## 本文
· · · · ·

サブシステムを利用してコンポーネント化する

 次に、コンポーネント化の範囲を見極めたので、Facadeを利用してサブシステムを考えます。Facadeはコンポーネント内部のクラスが、ほかのコンポーネントから呼ばれる操作をまとめて定義します。コンポーネント内で利用するクラスのオブジェクトはFacadeで生成するようにすると、外のコンポーネントはFacadeを知っているだけでよく、コンポーネント内部のクラスを知る必要がなくなり、コンポーネントのブラックボックス化が図られます。

· · · · ·

## 元データ

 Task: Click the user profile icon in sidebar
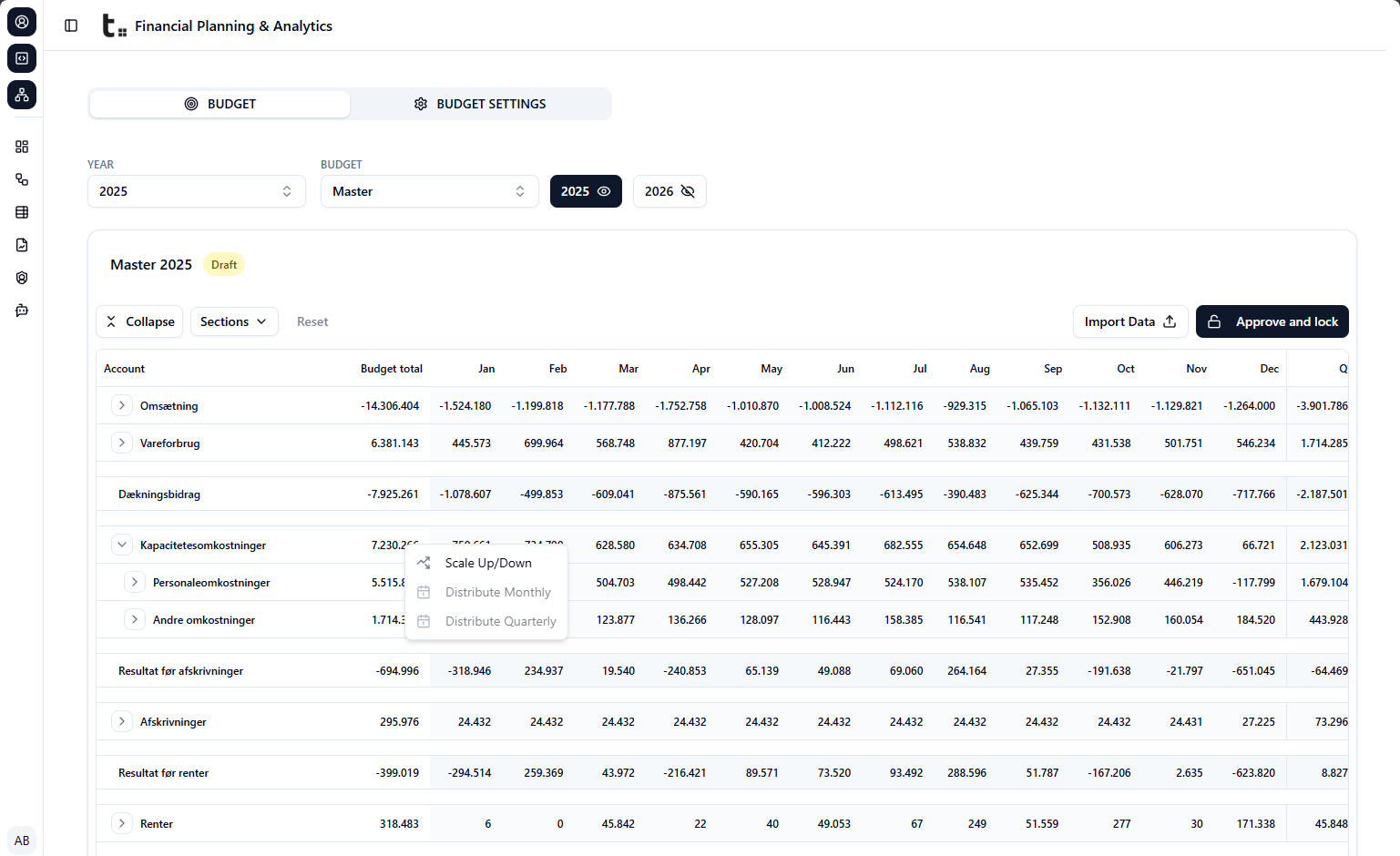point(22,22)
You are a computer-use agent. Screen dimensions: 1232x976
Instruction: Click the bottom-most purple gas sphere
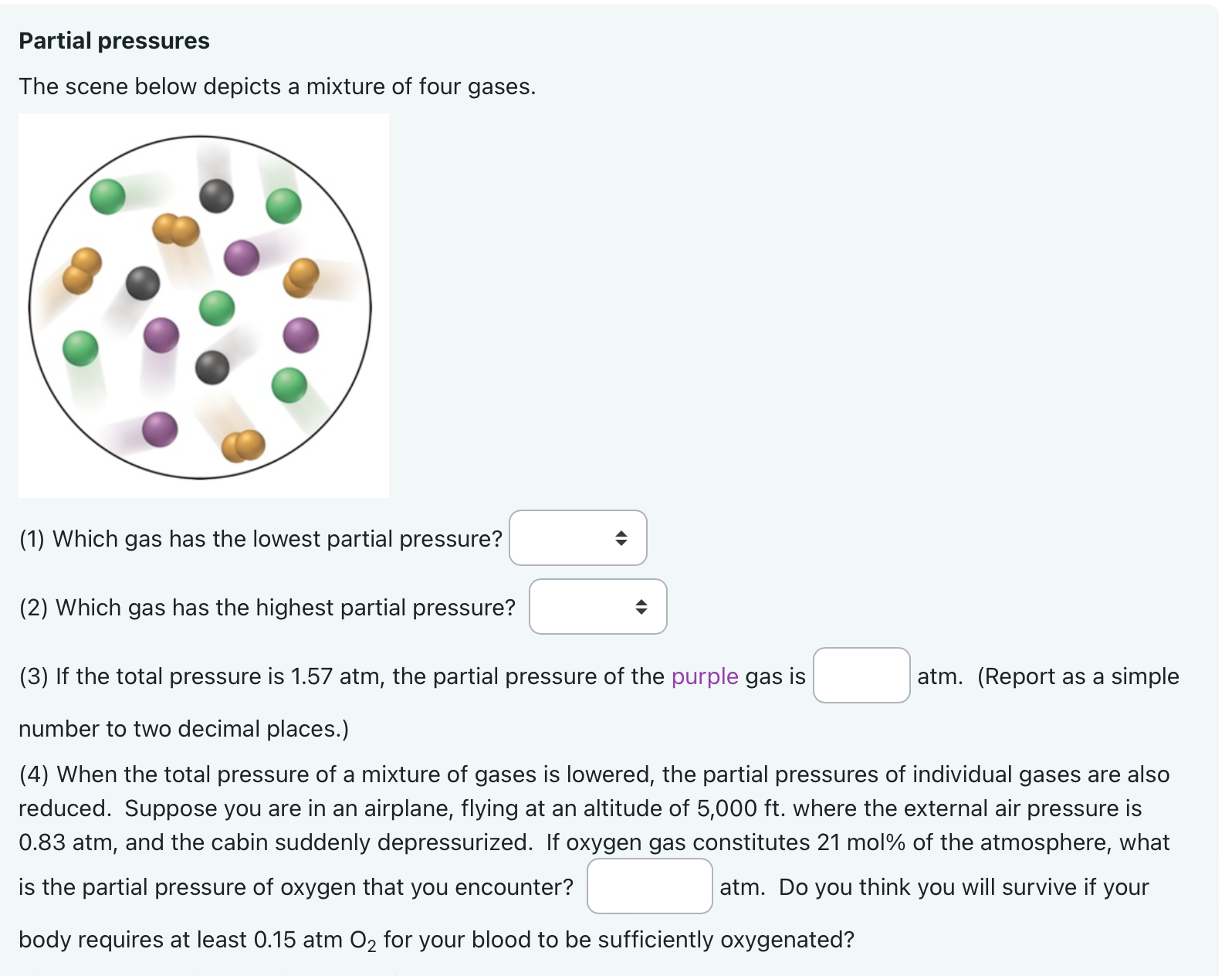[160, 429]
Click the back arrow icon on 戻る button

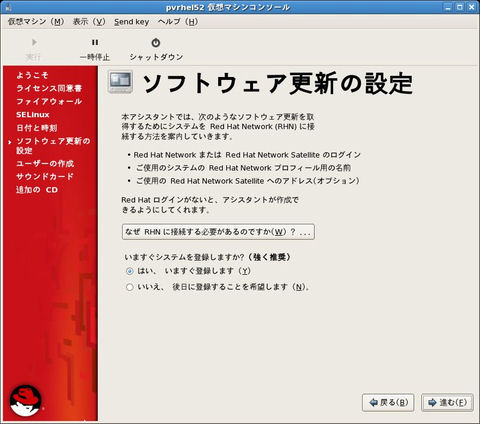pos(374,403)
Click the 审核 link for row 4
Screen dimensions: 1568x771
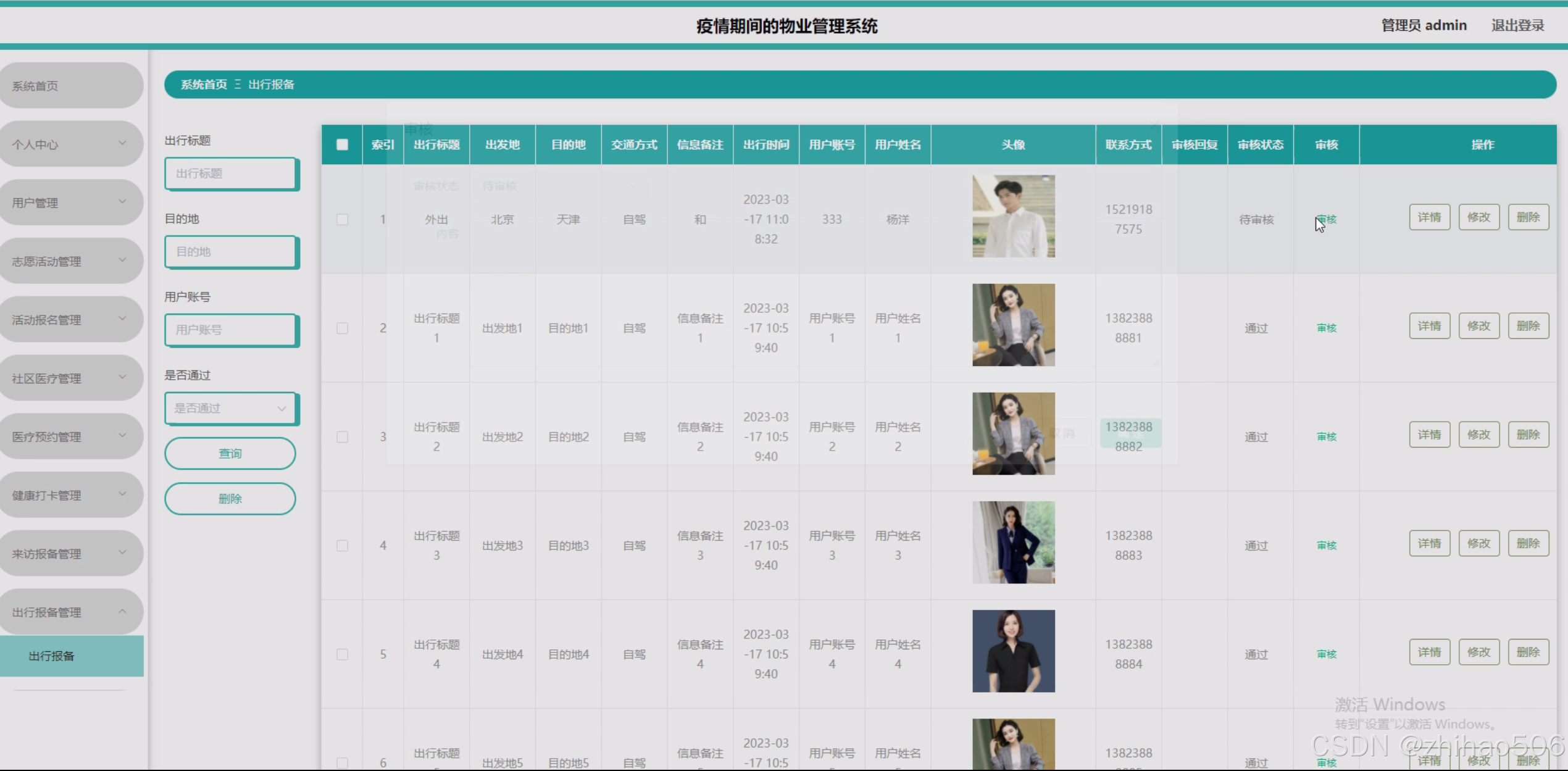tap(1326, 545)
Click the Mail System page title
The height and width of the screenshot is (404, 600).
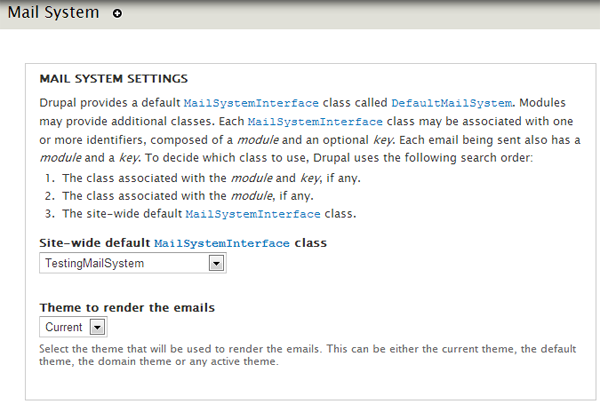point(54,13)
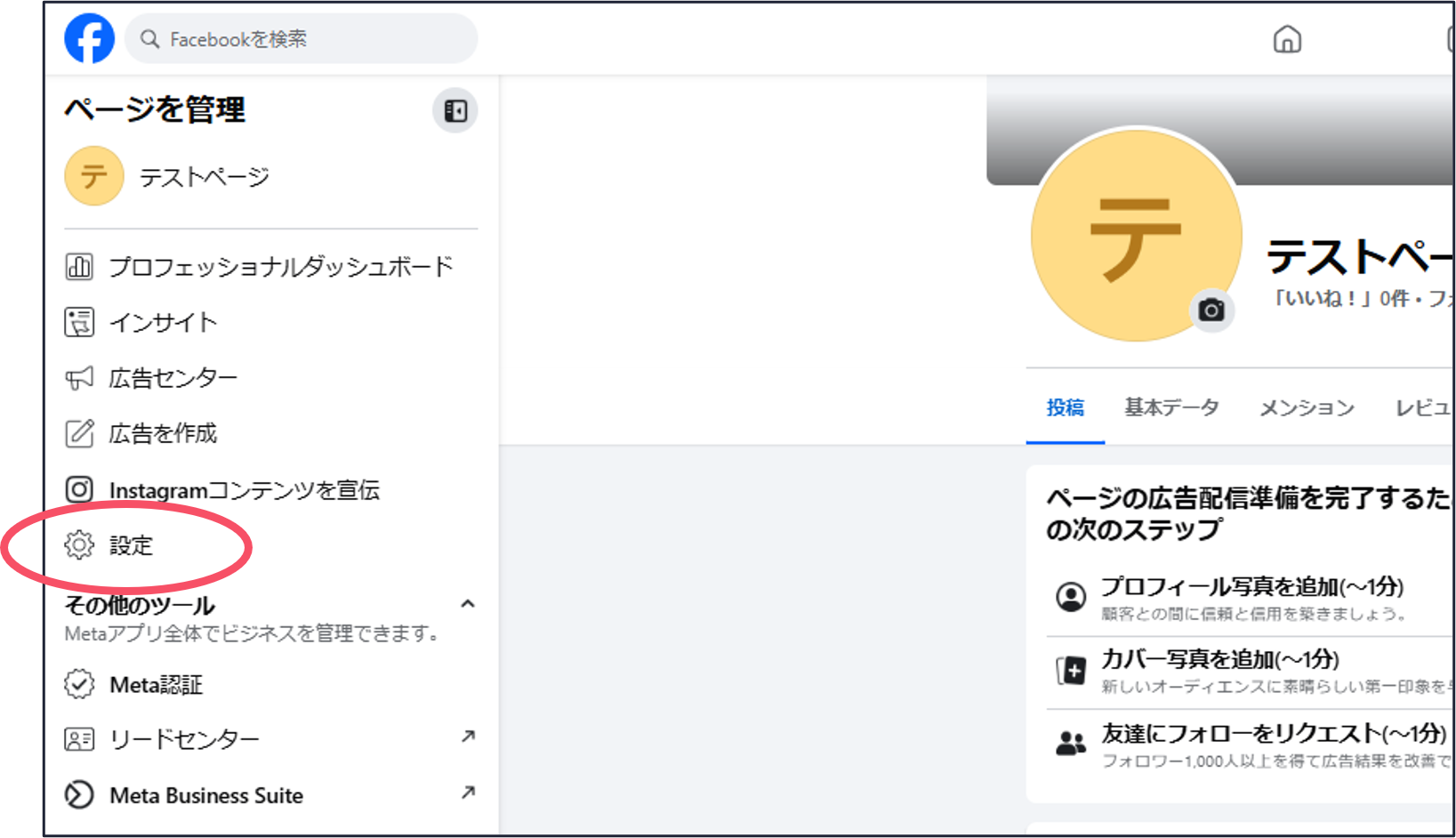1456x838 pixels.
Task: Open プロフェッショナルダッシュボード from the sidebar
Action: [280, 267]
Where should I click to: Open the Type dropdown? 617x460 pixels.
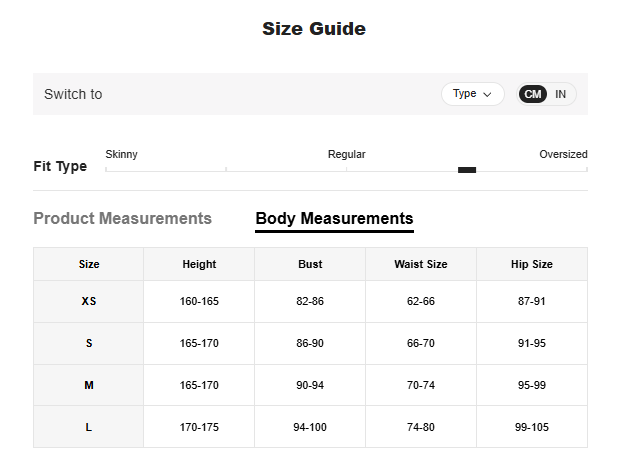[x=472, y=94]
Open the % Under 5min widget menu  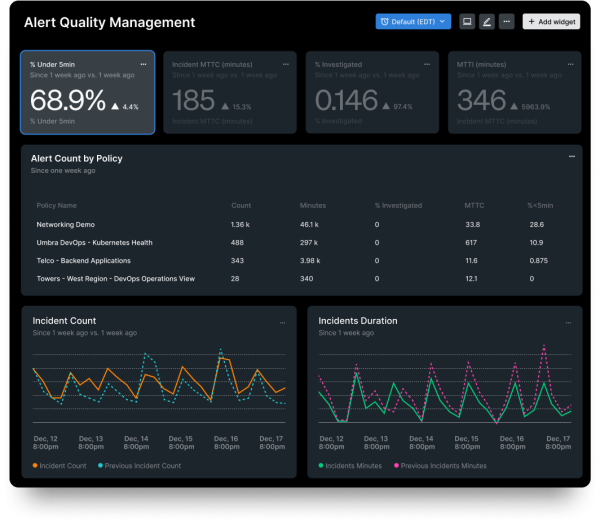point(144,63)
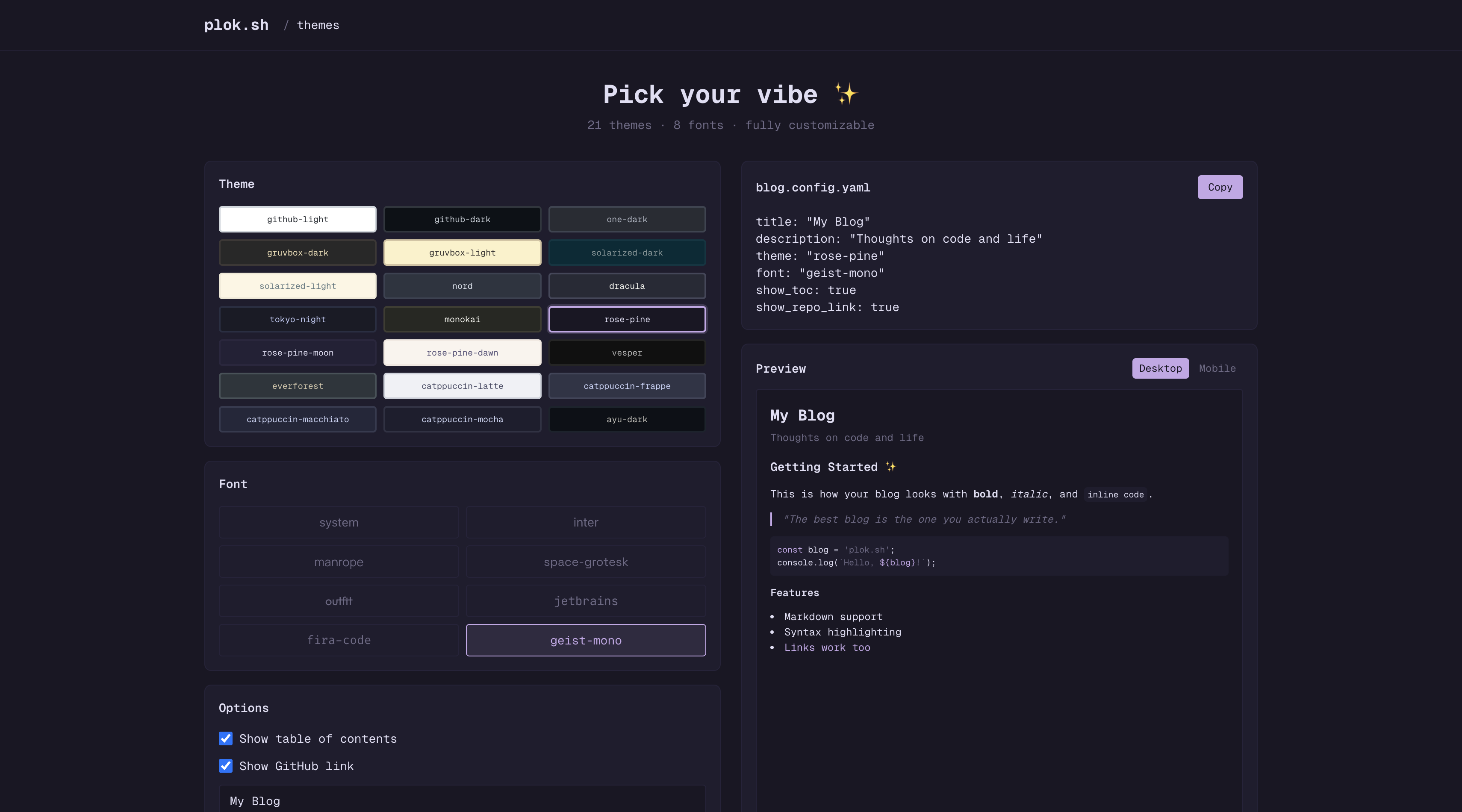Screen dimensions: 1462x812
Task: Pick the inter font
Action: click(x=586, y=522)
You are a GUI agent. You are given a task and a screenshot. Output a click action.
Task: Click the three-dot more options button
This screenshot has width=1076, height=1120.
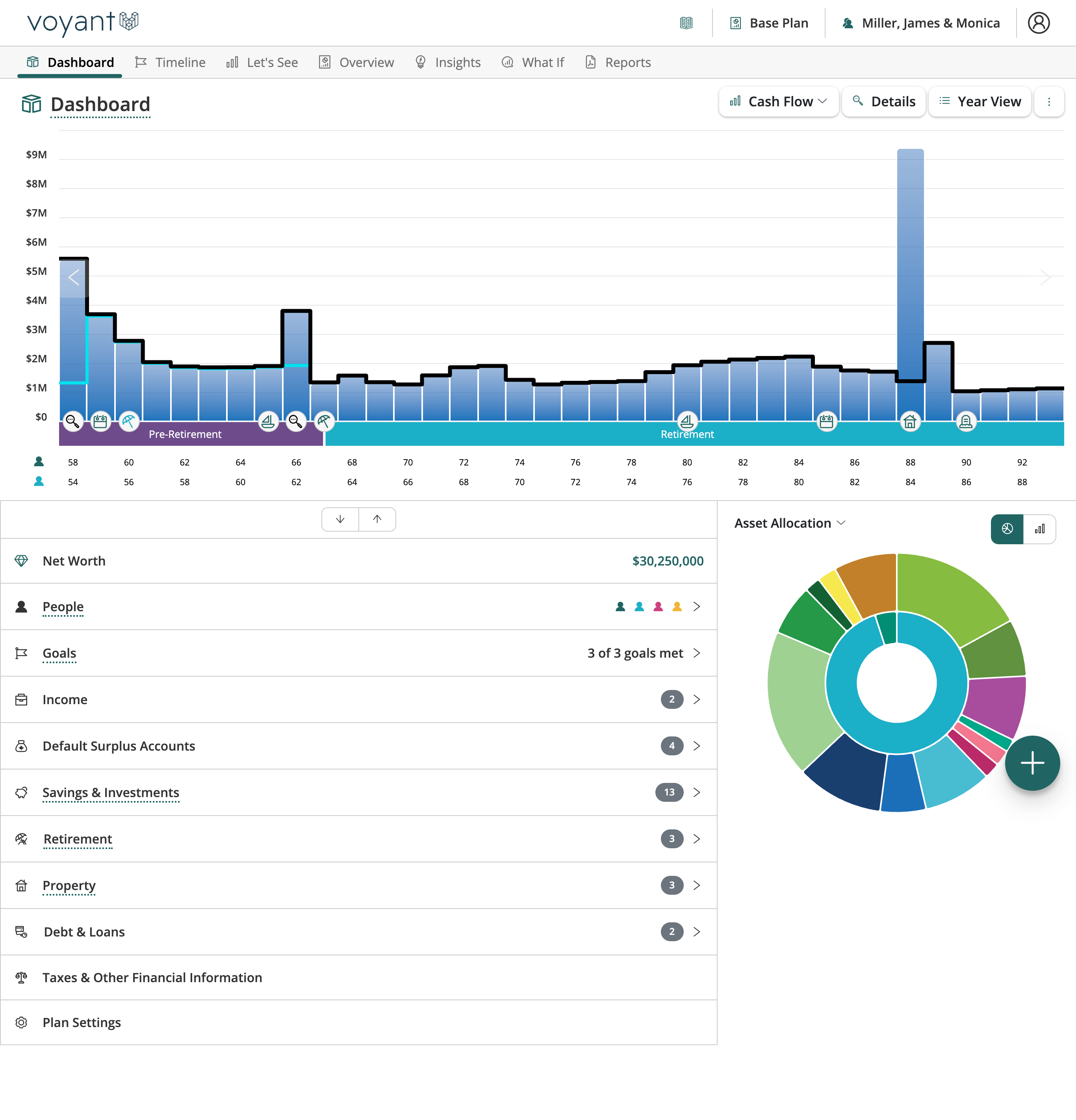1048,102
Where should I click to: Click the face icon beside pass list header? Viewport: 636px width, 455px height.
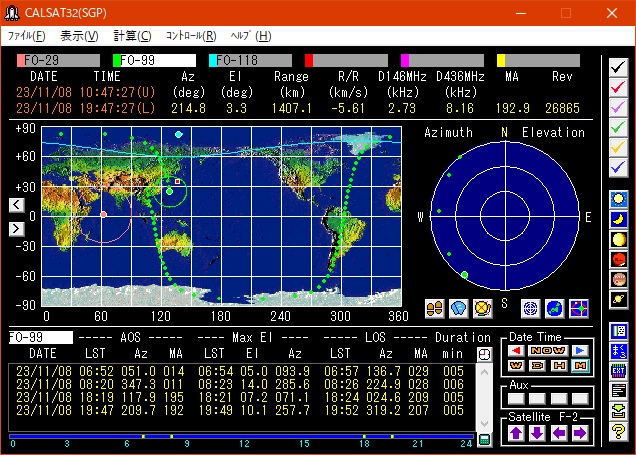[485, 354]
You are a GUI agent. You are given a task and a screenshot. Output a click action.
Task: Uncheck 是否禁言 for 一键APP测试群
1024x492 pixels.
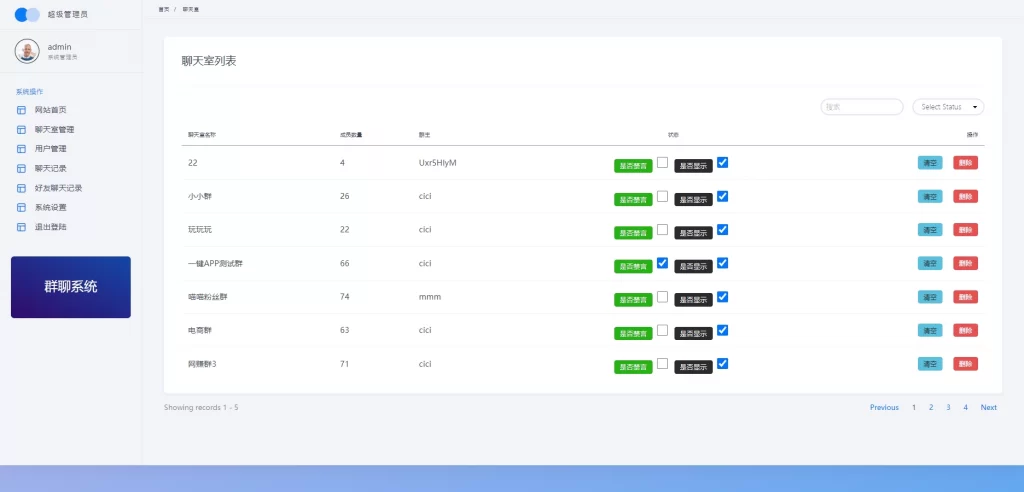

· · · · ·

Facadeを用いたコンポーネント化についての本文を、最後の文の後から書き継ぎなさい。

 コンポーネントにおけるFacadeは、コンポーネントとしての機能をまとめるだけでなく、内部クラスのオブジェクトのライフサイクルを管理する役割があります。オブジェクトをどこで生成するかは、結構悩むことがあります。パラメータで渡すにしてもどこかで生成する必要があります。ただ、コンポーネント化に当たっては、できるだけ内部のクラスを外部に公開したくありません。そのためFacadeに外部に公開する操作を集めて持たせ、外部にインターフェイスを経由して公開します。そして、内部のクラスのオブジェクトを生成し処理を委譲します。

 Facadeの操作のパラメータはオブジェクトではなく基本型のデータを渡すようにできるか検討します。例えば、貸出クラスの操作「貸出する」のパラメータは会員オブジェクト、レンタル商品オブジェクトですが、Facadeの操作「貸出する」のパラメータは、基本型の会員コード、商品コード等とします。会員オブジェクトやレンタル商品オブジェクトは会員コード、商品コードを基にFacade内でオブジェクトを生成して、貸出クラスの操作「貸出する」にパラメータとして渡します。その際、 Facadeはステートレスになるようにします。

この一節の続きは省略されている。